== WORK ITEM ==
Would you please output the records exactly as they appear below?

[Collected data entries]

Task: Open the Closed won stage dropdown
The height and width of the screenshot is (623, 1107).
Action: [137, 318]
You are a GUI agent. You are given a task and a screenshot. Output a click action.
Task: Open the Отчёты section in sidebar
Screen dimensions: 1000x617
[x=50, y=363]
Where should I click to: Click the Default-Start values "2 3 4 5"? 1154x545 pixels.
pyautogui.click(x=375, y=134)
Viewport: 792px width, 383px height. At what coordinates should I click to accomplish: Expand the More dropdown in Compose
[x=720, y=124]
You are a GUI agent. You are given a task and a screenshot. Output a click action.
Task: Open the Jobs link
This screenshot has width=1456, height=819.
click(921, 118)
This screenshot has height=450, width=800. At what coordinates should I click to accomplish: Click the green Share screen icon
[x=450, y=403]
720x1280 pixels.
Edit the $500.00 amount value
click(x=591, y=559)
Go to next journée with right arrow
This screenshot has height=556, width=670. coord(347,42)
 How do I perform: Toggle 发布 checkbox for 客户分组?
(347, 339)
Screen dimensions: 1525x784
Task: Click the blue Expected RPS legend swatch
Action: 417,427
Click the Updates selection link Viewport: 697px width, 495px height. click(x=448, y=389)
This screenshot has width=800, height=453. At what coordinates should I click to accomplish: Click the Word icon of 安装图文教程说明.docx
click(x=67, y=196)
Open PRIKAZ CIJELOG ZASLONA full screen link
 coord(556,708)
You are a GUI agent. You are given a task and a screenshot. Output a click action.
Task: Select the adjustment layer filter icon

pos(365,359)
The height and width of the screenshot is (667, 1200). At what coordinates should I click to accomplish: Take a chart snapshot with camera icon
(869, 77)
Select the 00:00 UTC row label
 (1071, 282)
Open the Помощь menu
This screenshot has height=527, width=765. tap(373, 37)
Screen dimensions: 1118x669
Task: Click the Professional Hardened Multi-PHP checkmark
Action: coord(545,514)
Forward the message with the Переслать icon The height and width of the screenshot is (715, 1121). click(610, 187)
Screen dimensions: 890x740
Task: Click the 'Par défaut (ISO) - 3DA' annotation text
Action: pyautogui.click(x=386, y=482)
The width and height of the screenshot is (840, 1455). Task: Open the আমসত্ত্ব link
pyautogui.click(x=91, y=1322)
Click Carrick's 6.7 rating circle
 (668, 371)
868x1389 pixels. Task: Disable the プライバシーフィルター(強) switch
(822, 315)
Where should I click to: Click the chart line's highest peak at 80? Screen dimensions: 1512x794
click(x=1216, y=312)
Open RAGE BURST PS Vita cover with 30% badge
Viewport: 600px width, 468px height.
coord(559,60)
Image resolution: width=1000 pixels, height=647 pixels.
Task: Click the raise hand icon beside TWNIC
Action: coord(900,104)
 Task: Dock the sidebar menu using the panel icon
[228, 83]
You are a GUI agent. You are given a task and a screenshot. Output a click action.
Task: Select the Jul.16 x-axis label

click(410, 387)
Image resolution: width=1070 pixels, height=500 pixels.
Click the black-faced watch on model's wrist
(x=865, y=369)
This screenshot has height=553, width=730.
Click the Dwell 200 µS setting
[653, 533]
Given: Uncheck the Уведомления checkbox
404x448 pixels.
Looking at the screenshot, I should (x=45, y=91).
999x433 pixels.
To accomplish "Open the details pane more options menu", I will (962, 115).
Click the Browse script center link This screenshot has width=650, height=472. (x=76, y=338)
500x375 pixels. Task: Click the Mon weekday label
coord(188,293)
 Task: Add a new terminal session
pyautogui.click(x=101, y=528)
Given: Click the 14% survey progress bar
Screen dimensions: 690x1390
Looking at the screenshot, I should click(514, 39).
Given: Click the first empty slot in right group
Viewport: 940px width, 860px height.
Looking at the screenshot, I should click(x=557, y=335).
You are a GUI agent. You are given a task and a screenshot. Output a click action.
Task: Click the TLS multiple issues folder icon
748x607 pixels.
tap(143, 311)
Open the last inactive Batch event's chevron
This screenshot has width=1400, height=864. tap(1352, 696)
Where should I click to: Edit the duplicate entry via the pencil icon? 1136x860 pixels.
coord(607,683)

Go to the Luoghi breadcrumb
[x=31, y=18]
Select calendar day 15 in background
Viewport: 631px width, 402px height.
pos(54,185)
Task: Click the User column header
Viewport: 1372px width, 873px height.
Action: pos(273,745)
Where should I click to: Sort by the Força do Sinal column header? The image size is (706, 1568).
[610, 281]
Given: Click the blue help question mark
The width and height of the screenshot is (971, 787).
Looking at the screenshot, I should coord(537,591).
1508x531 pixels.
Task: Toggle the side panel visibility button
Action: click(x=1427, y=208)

== RESPONSE AREA ==
Task: Open the Closed won stage dropdown
The height and width of the screenshot is (623, 1107).
Action: [137, 318]
You are a GUI agent. You are given a task and a screenshot. Output a click action.
Task: Open the Отчёты section in sidebar
Screen dimensions: 1000x617
[x=50, y=363]
Where should I click to: Click the Default-Start values "2 3 4 5"? 1154x545 pixels.
pyautogui.click(x=375, y=134)
Viewport: 792px width, 383px height. At what coordinates should I click to accomplish: Expand the More dropdown in Compose
[x=720, y=124]
You are a GUI agent. You are given a task and a screenshot. Output a click action.
Task: Open the Jobs link
This screenshot has width=1456, height=819.
click(921, 118)
This screenshot has height=450, width=800. At what coordinates should I click to accomplish: Click the green Share screen icon
[x=450, y=403]
720x1280 pixels.
Edit the $500.00 amount value
click(x=591, y=559)
Go to next journée with right arrow
This screenshot has height=556, width=670. coord(347,42)
 How do I perform: Toggle 发布 checkbox for 客户分组?
(347, 339)
Screen dimensions: 1525x784
Task: Click the blue Expected RPS legend swatch
Action: 417,427
Click the Updates selection link Viewport: 697px width, 495px height. click(x=448, y=389)
This screenshot has width=800, height=453. At what coordinates should I click to accomplish: Click the Word icon of 安装图文教程说明.docx
click(x=67, y=196)
Open PRIKAZ CIJELOG ZASLONA full screen link
 coord(556,708)
You are a GUI agent. You are given a task and a screenshot. Output a click action.
Task: Select the adjustment layer filter icon

pos(365,359)
The height and width of the screenshot is (667, 1200). At what coordinates should I click to accomplish: Take a chart snapshot with camera icon
(869, 77)
Select the 00:00 UTC row label
 (1071, 282)
Open the Помощь menu
This screenshot has height=527, width=765. tap(373, 37)
Screen dimensions: 1118x669
Task: Click the Professional Hardened Multi-PHP checkmark
Action: coord(545,514)
Forward the message with the Переслать icon The height and width of the screenshot is (715, 1121). click(610, 187)
Screen dimensions: 890x740
Task: Click the 'Par défaut (ISO) - 3DA' annotation text
Action: pyautogui.click(x=386, y=482)
The width and height of the screenshot is (840, 1455). Task: Open the আমসত্ত্ব link
pyautogui.click(x=91, y=1322)
Click Carrick's 6.7 rating circle
 (668, 371)
868x1389 pixels. Task: Disable the プライバシーフィルター(強) switch
(822, 315)
Where should I click to: Click the chart line's highest peak at 80? Screen dimensions: 1512x794
click(x=1216, y=312)
Open RAGE BURST PS Vita cover with 30% badge
Viewport: 600px width, 468px height.
coord(559,60)
Image resolution: width=1000 pixels, height=647 pixels.
Task: Click the raise hand icon beside TWNIC
Action: coord(900,104)
 Task: Dock the sidebar menu using the panel icon
[228, 83]
You are a GUI agent. You are given a task and a screenshot. Output a click action.
Task: Select the Jul.16 x-axis label

click(410, 387)
Image resolution: width=1070 pixels, height=500 pixels.
Click the black-faced watch on model's wrist
(x=865, y=369)
This screenshot has height=553, width=730.
Click the Dwell 200 µS setting
[653, 533]
Given: Uncheck the Уведомления checkbox
404x448 pixels.
Looking at the screenshot, I should (x=45, y=91).
999x433 pixels.
To accomplish "Open the details pane more options menu", I will (962, 115).
Click the Browse script center link This screenshot has width=650, height=472. (x=76, y=338)
500x375 pixels. Task: Click the Mon weekday label
coord(188,293)
 Task: Add a new terminal session
pyautogui.click(x=101, y=528)
Given: Click the 14% survey progress bar
Screen dimensions: 690x1390
Looking at the screenshot, I should click(514, 39).
Given: Click the first empty slot in right group
Viewport: 940px width, 860px height.
Looking at the screenshot, I should click(x=557, y=335).
You are a GUI agent. You are given a task and a screenshot. Output a click action.
Task: Click the TLS multiple issues folder icon
748x607 pixels.
tap(143, 311)
Open the last inactive Batch event's chevron
This screenshot has width=1400, height=864. tap(1352, 696)
Where should I click to: Edit the duplicate entry via the pencil icon? 1136x860 pixels.
coord(607,683)

Go to the Luoghi breadcrumb
[x=31, y=18]
Select calendar day 15 in background
Viewport: 631px width, 402px height.
pos(54,185)
Task: Click the User column header
Viewport: 1372px width, 873px height.
Action: pos(273,745)
Where should I click to: Sort by the Força do Sinal column header? The image size is (706, 1568).
[610, 281]
Given: Click the blue help question mark
The width and height of the screenshot is (971, 787).
Looking at the screenshot, I should coord(537,591).
1508x531 pixels.
Task: Toggle the side panel visibility button
Action: click(x=1427, y=208)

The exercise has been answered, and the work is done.